Uniform arrangement for all legal entities
In addition, the Act introduces a uniform arrangement for:
- The liability of directors and supervisory directors in the event of improper performance of their duties
- The principles directors and supervisory directors must observe in the performance of their duties, in particular the interest of the legal entity
- The wider discretion given to the court to dismiss a director or supervisory director of a foundation if requested to do so by the Public Prosecution Service or any other interested party, and
- When directors and supervisory directors have a conflict of interest and must refrain from the decision-making process. This is particularly important for foundations, as there are no members who can control the management.
Points for attention:
- Foundations, associations, cooperative associations, and mutual benefit organizations that have not included a prevention from acting and absence arrangement in their articles of association, must change their articles of association at the earliest opportunity. In the event of ‘prevention from acting’ you can think of long-term illness or suspension, and in the event of ‘absence’ of retiring from office or dismissal, for example. The fact is, the legislator believes that management and supervision should also have to be exercised when all members of the management board or supervisory board are absent or prevented from acting. This is certainly of importance in the current coronavirus crisis.
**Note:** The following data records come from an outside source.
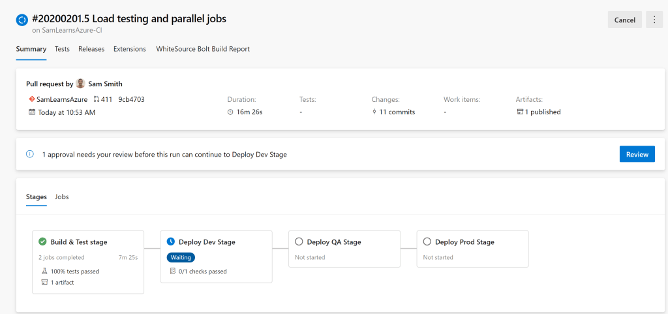Click the Deploy Dev Stage clock icon

(x=171, y=242)
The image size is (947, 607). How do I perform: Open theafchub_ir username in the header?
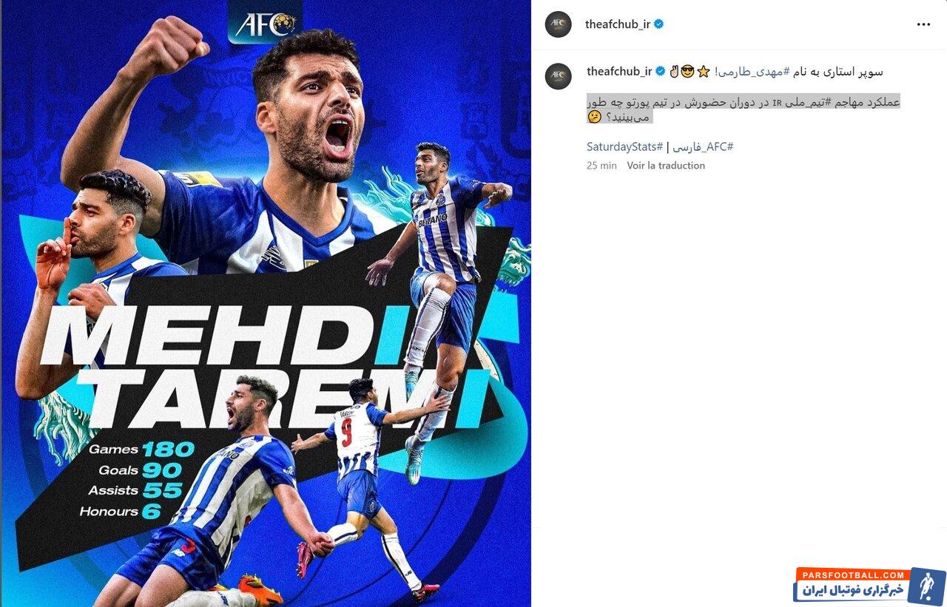[618, 24]
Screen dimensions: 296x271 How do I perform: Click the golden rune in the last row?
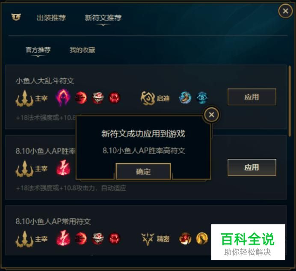pyautogui.click(x=202, y=238)
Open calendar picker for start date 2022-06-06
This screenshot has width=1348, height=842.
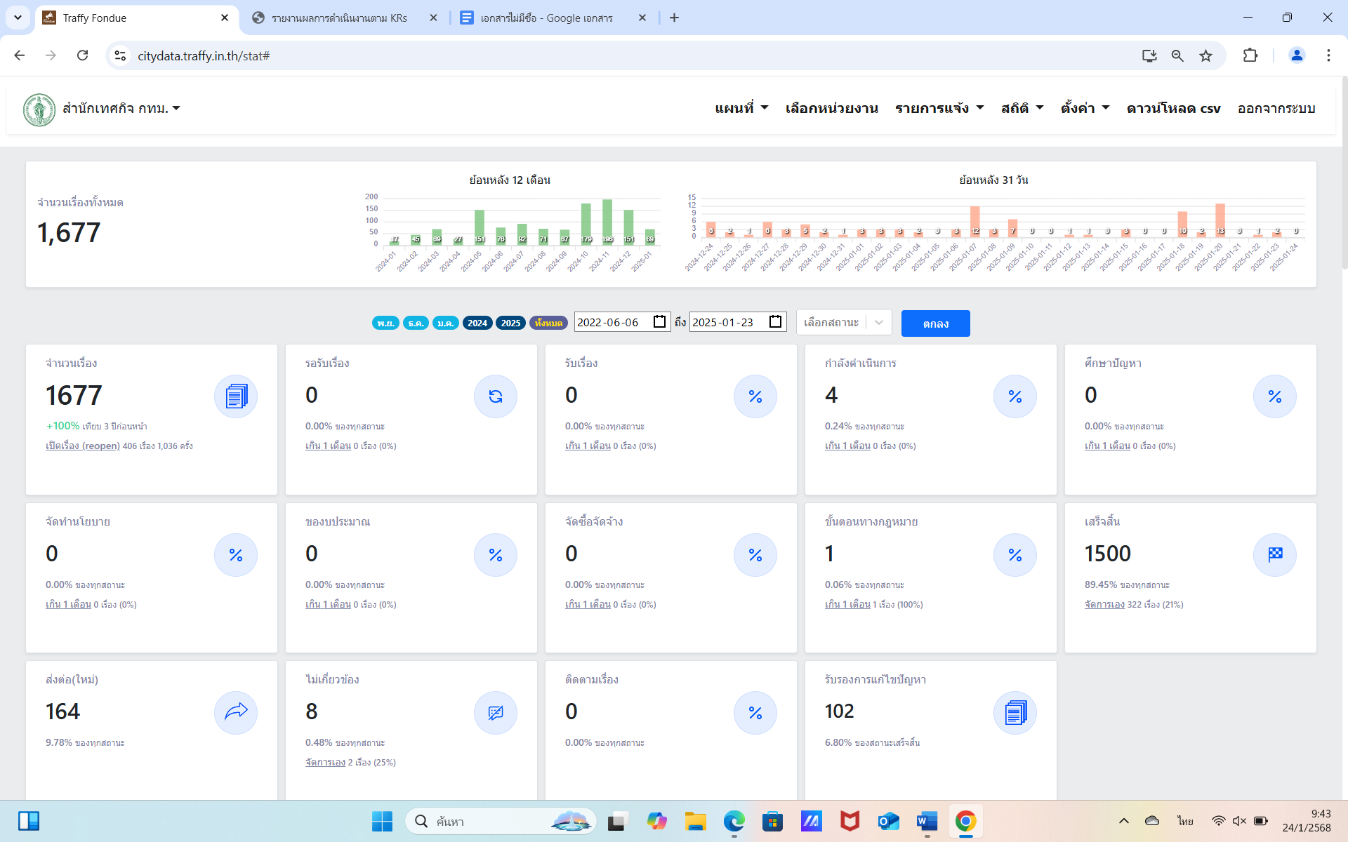point(659,322)
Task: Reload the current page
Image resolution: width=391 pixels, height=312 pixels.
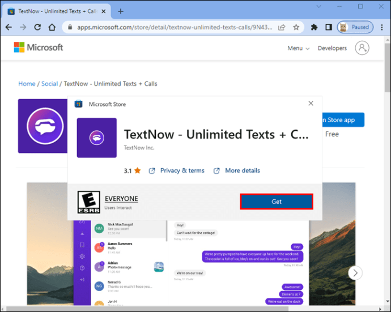Action: [37, 27]
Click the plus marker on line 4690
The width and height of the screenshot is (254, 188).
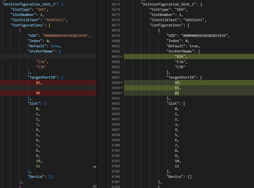(x=121, y=93)
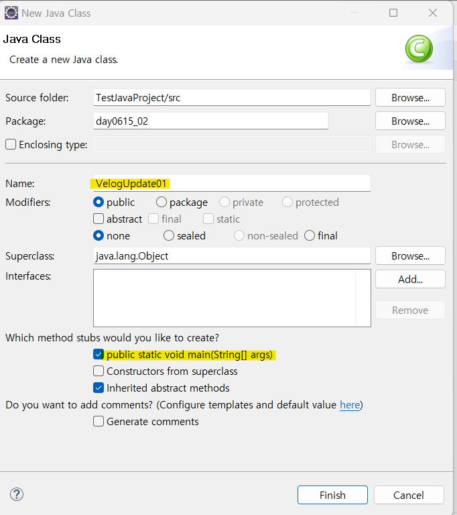Screen dimensions: 457x515
Task: Click the Finish button
Action: [x=332, y=495]
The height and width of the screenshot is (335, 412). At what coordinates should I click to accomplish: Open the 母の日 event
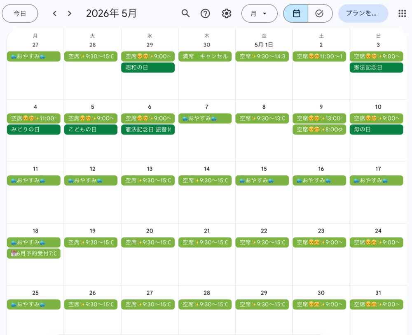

- Provisions in the articles of association stipulating that one director or supervisory director has the majority of the voting rights in the decision-making are no longer permitted. Such provisions remain in force until the first amendment of the articles of association or up to a maximum of five years after the entry into force of the new law. The legislator does not consider it desirable for a single director or supervisory director to have a dominant voting right as the management board and the supervisory board are internal collegial bodies.
- The liability of directors and supervisory directors of informal and non-commercial associations and foundations in the event of bankruptcy is regulated by law. As a consequence, they can now more easily be held liable by the receiver. However, they are only liable if they have not performed their duty properly. This aggravated liability does not apply outside bankruptcy.
- The rules for dismissal of directors under the articles of association will now apply to directors of all legal entities. This means, the employment contract will automatically be terminated if the director is dismissed. However, in that case too, there must be a sufficient ground for dismissal.